Opdrachten =>
a – In welk jaar werd volgens de tekst over de BHV-opleiding de Arbowet ingevoerd?
b – Schrijf uit de tekst over de BHV-opleiding het stuk beginnend bij "Vrij…willig…" en eindigend bij "bilnaad kon volgen." opnieuw op, en vervang daarin "cursusleider" door "instructeur".

Het is al weer heel wat jaar geleden (met het invoeren van de Arbowet van 1994) dat het voor alle bedrijven verplicht werd om een verplicht aantal werknemers tot “bedrijfshulpverleners” oftewel BHV’r op te laten leiden. Ook mij werd gevraagd om de opleiding tot BHV’r te volgen. De opleiding bestond uit een paar dagdelen waarin mij zowel theoretisch, aanschouwelijk en praktisch de beginselen van de bedrijfshulpverlening werden bijgebracht.
BHV memories:
Wat we die twee dagdelen allemaal precies gedaan hebben kan ik mij niet meer herinneren maar één ding staat mij nog helder voor de geest. Onze groep bestond vrijwel geheel uit mannen. Ik weet niet of er meerdere vrouwen in de groep zaten maar één daarvan is mij bijgebleven. Dit was een jonge aantrekkelijke blonde vrouw van een jaar of 20. Ze droeg een kort bloesje en een strakke broek met een lage taille waar de rand van haar met kant beklede string bovenuitkwam. Haar vader was de eigenaar van de jachthaven waar de cursus gegeven werd. Ze had echter, ondanks haar schoonheid en het feit dat ze een rijke vader had, absoluut geen kapsones.
Vrij…willig…
Dit bleek uit het volgende. Na een uitgebreide inleiding over hoe je iemand in de stabiele zijligging moet leggen vroeg de cursusleider een vrijwilliger waar we de stabiele zijligging op mochten uitproberen. Zonder een moment te twijfelen stond de jonge aantrekkelijke blonde vrouw haar op. De cursusleider zei dat ze op de grond moest gaan liggen alsof ze in elkaar gezakt was. Ze liet zich sierlijk vallen waarbij haar bloesje iets omhoog kroop en haar strakke broek zich om haar billen spande waardoor je met je ogen haar string een stukje in haar bilnaad kon volgen.
Zij …… ligging:
Ik stond natuurlijk meteen op om de jonge aantrekkelijke blonde vrouw in de stabiele zijligging te leggen. De jonge aantrekkelijke blonde vrouw hield zichzelf zo slap mogelijk zodat ik haar op heel veel plaatsen stevig moest vastpakken in de stabiele zijligging te leggen. Hierbij draaide haar dunne bloesje zo dat haar mooie welvingen duidelijk te zien waren. Ze kreunde nog net niet maar ze genoot zichtbaar van mijn inspanningen. Toen ik haar uiteindelijk in de stabiele zijligging had gelegd bedankte ze mij en stond ze weer op.

Aangeleverde regels =>
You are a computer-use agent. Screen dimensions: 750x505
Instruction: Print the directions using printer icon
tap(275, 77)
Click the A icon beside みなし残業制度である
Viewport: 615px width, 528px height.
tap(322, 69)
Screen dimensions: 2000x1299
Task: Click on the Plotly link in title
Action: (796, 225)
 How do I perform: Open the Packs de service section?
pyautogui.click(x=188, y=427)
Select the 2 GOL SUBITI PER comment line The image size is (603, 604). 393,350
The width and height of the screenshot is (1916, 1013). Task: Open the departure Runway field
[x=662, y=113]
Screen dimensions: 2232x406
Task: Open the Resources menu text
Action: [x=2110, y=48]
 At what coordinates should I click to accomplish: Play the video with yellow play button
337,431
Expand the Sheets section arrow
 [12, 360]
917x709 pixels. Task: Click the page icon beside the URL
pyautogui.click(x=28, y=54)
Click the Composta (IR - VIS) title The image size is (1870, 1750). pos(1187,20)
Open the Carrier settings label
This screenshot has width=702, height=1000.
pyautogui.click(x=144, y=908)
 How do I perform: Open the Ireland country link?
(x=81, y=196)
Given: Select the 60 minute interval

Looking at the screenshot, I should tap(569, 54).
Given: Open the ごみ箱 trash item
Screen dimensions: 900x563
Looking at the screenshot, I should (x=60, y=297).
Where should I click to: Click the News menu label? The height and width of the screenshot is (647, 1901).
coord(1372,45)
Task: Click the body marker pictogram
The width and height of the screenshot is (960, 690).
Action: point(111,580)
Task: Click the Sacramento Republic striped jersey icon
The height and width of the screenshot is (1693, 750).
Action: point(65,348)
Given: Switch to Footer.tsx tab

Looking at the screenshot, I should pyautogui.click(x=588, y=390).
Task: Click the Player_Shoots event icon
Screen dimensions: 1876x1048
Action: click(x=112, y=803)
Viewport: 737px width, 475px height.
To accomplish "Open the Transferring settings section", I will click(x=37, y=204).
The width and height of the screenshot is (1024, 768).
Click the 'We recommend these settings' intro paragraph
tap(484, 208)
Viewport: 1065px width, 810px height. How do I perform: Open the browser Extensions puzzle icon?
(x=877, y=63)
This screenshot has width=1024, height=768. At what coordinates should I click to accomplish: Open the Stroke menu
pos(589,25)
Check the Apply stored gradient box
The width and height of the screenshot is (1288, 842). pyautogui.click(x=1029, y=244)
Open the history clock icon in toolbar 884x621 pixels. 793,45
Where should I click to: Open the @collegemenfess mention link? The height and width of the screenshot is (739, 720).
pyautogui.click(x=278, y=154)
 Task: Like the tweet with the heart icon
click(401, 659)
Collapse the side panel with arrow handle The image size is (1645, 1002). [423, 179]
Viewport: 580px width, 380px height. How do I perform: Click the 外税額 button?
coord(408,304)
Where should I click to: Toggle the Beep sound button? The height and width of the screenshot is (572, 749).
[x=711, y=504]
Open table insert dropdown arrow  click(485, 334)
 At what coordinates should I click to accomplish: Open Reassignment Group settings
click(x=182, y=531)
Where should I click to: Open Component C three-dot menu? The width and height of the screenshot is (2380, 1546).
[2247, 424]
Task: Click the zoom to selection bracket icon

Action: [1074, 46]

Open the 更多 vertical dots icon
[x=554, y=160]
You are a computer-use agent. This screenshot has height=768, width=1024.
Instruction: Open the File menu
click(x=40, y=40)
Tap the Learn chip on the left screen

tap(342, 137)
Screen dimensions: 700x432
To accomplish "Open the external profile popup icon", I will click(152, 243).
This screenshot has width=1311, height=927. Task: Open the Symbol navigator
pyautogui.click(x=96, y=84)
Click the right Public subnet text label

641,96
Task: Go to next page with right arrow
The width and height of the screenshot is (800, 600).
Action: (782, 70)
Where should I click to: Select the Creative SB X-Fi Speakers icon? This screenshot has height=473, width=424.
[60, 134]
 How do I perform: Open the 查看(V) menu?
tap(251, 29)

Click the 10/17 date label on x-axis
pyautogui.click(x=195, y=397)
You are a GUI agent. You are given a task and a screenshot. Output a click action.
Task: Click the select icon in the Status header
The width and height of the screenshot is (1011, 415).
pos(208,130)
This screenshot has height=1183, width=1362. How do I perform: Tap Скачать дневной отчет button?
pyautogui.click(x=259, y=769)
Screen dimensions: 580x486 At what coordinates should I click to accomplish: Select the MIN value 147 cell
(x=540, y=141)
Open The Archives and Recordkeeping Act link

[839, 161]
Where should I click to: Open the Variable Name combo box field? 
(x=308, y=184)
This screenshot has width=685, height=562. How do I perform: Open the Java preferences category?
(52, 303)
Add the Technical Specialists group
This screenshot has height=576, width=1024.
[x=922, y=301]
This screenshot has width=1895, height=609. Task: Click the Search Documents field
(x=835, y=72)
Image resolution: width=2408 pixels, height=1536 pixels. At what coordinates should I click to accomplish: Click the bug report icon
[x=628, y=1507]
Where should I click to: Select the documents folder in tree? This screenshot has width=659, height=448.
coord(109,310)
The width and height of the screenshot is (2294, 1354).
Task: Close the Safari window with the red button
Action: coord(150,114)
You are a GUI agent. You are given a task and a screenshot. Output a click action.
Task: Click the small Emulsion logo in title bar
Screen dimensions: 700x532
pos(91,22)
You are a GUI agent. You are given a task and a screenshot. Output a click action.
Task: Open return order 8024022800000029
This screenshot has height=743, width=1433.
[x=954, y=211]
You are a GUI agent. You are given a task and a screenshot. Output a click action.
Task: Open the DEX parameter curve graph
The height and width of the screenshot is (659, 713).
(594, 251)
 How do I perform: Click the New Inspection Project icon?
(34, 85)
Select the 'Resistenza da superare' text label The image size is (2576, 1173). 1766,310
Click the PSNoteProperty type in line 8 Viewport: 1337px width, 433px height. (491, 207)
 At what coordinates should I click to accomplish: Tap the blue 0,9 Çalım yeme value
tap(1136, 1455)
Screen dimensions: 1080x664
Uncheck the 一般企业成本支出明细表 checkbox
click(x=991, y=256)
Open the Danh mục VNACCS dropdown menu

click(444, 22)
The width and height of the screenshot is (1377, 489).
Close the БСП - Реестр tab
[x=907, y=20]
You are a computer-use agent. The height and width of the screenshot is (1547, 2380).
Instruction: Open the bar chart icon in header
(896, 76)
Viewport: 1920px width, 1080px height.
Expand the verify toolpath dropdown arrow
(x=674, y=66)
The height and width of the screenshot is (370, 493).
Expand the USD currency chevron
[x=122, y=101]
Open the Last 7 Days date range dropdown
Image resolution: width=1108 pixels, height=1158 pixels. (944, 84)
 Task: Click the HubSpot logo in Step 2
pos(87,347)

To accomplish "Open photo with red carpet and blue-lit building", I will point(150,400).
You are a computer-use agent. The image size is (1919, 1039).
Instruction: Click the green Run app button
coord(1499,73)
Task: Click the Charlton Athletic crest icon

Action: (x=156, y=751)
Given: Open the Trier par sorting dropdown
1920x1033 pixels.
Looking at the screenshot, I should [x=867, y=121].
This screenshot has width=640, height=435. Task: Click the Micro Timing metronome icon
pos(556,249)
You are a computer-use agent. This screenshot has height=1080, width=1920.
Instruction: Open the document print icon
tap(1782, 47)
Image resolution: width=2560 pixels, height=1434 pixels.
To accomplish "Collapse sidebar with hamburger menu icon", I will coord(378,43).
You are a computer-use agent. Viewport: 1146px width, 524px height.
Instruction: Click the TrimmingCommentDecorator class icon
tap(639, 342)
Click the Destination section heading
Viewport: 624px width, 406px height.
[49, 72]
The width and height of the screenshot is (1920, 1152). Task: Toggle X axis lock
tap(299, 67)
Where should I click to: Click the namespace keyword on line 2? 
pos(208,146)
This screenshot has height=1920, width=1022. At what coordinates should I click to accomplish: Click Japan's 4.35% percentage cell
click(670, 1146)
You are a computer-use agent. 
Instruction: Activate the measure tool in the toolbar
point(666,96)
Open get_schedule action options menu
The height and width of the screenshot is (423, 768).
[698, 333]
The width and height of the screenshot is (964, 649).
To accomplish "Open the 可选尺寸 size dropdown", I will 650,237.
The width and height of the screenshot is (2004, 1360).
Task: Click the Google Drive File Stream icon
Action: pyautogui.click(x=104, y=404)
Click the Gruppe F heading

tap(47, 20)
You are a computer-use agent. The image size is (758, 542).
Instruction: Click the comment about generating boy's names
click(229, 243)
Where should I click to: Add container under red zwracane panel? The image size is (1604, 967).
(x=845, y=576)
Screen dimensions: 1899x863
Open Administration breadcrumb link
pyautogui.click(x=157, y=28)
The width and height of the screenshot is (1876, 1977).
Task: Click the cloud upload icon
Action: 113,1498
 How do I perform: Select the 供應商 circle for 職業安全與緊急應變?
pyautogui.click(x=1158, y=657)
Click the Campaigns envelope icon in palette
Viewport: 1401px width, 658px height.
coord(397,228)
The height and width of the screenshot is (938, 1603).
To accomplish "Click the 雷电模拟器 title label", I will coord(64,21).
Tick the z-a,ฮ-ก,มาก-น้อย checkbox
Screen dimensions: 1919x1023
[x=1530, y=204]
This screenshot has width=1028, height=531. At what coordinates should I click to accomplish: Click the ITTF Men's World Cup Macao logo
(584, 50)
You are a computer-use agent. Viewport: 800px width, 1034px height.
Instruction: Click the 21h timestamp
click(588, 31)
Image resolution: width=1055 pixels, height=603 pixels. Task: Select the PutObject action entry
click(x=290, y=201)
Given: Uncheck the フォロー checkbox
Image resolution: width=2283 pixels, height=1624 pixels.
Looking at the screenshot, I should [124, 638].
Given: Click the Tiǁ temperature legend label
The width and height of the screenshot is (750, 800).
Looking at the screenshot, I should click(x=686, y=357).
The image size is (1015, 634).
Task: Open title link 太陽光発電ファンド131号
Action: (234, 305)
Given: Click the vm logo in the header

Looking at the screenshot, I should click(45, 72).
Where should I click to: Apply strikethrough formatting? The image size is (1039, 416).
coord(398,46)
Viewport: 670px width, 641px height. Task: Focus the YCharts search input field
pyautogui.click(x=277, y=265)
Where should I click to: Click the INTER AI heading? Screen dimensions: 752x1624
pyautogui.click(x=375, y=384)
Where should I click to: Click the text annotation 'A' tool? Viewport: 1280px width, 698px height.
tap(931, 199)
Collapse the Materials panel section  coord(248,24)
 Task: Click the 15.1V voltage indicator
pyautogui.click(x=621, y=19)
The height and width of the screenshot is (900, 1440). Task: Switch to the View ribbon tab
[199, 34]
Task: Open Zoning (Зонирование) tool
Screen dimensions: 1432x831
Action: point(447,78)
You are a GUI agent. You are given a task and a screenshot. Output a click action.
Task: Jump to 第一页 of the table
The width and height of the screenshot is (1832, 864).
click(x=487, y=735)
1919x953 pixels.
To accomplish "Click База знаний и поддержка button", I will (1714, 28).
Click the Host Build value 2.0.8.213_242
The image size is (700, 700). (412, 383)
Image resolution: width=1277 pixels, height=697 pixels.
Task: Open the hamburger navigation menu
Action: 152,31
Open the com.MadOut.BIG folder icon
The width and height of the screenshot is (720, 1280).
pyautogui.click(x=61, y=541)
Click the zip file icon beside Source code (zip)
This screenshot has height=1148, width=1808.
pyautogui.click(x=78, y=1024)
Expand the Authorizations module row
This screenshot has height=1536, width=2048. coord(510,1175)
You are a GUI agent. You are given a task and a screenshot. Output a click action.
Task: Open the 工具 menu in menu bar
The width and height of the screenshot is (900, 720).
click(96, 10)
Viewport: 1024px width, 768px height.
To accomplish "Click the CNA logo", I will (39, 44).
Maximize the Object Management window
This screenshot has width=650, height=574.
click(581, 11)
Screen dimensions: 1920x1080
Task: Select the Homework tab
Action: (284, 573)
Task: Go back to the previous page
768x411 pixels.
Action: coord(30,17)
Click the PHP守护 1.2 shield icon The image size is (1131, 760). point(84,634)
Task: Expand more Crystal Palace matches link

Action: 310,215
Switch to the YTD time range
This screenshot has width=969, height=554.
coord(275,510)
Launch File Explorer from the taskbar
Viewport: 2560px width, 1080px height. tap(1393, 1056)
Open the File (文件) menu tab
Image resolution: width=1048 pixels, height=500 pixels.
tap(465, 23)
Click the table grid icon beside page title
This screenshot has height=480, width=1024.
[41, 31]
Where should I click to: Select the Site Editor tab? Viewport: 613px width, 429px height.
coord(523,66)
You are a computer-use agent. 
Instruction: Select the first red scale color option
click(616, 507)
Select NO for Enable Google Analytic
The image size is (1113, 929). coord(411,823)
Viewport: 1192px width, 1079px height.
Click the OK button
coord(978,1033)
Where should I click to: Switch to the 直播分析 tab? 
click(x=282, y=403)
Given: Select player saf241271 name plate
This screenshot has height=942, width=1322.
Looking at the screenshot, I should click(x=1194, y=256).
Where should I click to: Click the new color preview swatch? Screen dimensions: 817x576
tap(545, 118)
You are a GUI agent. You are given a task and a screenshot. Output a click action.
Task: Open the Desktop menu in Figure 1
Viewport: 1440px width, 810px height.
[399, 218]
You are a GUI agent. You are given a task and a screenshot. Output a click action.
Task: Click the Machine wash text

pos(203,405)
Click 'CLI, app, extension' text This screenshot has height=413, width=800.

Uitwerkingen =>
a – In 1994.

b –
Vrij…willig…
Dit bleek uit het volgende. Na een uitgebreide inleiding over hoe je iemand in de stabiele zijligging moet leggen vroeg de instructeur een vrijwilliger waar we de stabiele zijligging op mochten uitproberen. Zonder een moment te twijfelen stond de jonge aantrekkelijke blonde vrouw haar op. De instructeur zei dat ze op de grond moest gaan liggen alsof ze in elkaar gezakt was. Ze liet zich sierlijk vallen waarbij haar bloesje iets omhoog kroop en haar strakke broek zich om haar billen spande waardoor je met je ogen haar string een stukje in haar bilnaad kon volgen.